**STATED GOAL 1**:
Can you copy out, word for word, the records running from the line containing "This screenshot has height=1022, width=1920." through the line containing "coordinates (1072, 478)."?

**SOURCE PASSAGE**:
# # # # #
NASA/US regulations are quite strict in what is allowed to land on Mars and any other planet (no idea if this includes the Moon, they know it doesn't  have life).  I really don't think you could sufficiently sterilize a Telsa and put it back together.  There also was no desire to build a rocket for insertion burns nor any other landing system (I think the latest round of rovers put NASA's landing success over 50%, but landing on Mars is *hard*).  That Tesla probably weighs more than Curiosity, making landing almost as difficult as the upgrade from Falcon 9 to Falcon Heavy.  High speed Mars impact would be the only means to "send it to Mars" even with NASA's permission.

That and the whole "circularize at GSO orbit *then* burn to Mars" is painfully inefficient.  If you want to go to Mars, you don't use the trajectory Falcon Heavy used.  If you want to test/show off its power, you follow their path.

Mars is pretty much off limit for stunts like that in the US, Moon is easier because no life. 
Yes add that the car was bolted to the upper stage, they wanted an extended stay in the van allen belt to verify upper stage radiation resistance and burned interplanetary before the batteries on upper stage ran dry. They had more fuel left so they managed to get Ap into the asteroid belt.
# # # # #
(Entries on where items appear)
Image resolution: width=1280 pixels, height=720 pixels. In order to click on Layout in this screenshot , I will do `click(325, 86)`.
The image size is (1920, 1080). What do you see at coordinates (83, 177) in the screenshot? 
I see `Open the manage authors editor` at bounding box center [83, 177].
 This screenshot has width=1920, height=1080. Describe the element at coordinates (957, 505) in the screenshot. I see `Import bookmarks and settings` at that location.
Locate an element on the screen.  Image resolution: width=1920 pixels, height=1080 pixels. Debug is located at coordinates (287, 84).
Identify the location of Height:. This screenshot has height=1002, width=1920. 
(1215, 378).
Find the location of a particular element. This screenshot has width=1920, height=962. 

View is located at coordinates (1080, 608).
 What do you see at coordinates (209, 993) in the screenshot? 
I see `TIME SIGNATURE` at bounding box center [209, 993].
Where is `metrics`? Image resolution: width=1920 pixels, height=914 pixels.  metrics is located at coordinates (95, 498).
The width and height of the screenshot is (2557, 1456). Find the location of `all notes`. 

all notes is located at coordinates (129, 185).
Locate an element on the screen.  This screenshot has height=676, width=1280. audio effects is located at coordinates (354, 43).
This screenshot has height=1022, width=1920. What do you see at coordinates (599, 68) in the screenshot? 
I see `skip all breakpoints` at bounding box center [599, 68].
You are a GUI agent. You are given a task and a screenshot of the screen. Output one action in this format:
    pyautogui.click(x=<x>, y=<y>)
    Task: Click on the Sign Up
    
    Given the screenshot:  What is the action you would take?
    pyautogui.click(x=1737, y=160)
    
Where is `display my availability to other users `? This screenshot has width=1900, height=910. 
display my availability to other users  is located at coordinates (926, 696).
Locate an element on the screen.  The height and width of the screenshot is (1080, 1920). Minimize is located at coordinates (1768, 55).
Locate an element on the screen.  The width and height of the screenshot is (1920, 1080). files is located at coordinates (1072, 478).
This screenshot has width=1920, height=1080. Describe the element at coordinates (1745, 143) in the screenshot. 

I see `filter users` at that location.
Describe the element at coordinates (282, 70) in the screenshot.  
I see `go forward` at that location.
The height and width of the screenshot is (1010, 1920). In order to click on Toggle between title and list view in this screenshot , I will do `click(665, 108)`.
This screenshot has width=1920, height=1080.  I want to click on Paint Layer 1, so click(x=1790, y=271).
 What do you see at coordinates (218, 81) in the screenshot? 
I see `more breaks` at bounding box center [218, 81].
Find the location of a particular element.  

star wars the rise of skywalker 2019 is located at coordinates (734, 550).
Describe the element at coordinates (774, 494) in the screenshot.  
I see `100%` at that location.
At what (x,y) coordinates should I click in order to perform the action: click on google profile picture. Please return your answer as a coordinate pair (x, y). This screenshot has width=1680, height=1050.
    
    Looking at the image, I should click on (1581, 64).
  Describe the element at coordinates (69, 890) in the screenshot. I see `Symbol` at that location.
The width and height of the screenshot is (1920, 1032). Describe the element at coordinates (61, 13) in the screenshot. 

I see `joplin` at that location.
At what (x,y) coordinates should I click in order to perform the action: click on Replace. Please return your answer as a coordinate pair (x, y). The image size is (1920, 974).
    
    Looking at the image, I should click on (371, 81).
# # # # #
**STATED GOAL 2**:
Could you continue the comments about why the Tesla launched on Falcon Heavy wasn't landed on Mars, picking up right after the last sentence?

**EXERCISE RESPONSE 1**:
This screenshot has height=1022, width=1920. What do you see at coordinates (599, 68) in the screenshot? 
I see `skip all breakpoints` at bounding box center [599, 68].
You are a GUI agent. You are given a task and a screenshot of the screen. Output one action in this format:
    pyautogui.click(x=<x>, y=<y>)
    Task: Click on the Sign Up
    
    Given the screenshot:  What is the action you would take?
    pyautogui.click(x=1737, y=160)
    
Where is `display my availability to other users `? This screenshot has width=1900, height=910. 
display my availability to other users  is located at coordinates (926, 696).
Locate an element on the screen.  The height and width of the screenshot is (1080, 1920). Minimize is located at coordinates (1768, 55).
Locate an element on the screen.  The width and height of the screenshot is (1920, 1080). files is located at coordinates (1072, 478).

**EXERCISE RESPONSE 2**:
Landing on Mars is way harder as you need an interplanetary probe and an lander. 

it was an test of lots of systems, Falcon heavy, upper stage in new situations probably also some data about the suit. 
And it was fun, an publicity stunt. 
Best of all if you own an tesla roadster you own the faster car in the world, over 25 times faster than the second on the list. This is also an test, the cars used on Moon during later Apollo missions traveled not much slower. 

 

12 minutes ago, tater said:

That's the pusher that separates S2 from S1. It's a spring, and the "head" of the pin sits at the throat of the Vac Merlin.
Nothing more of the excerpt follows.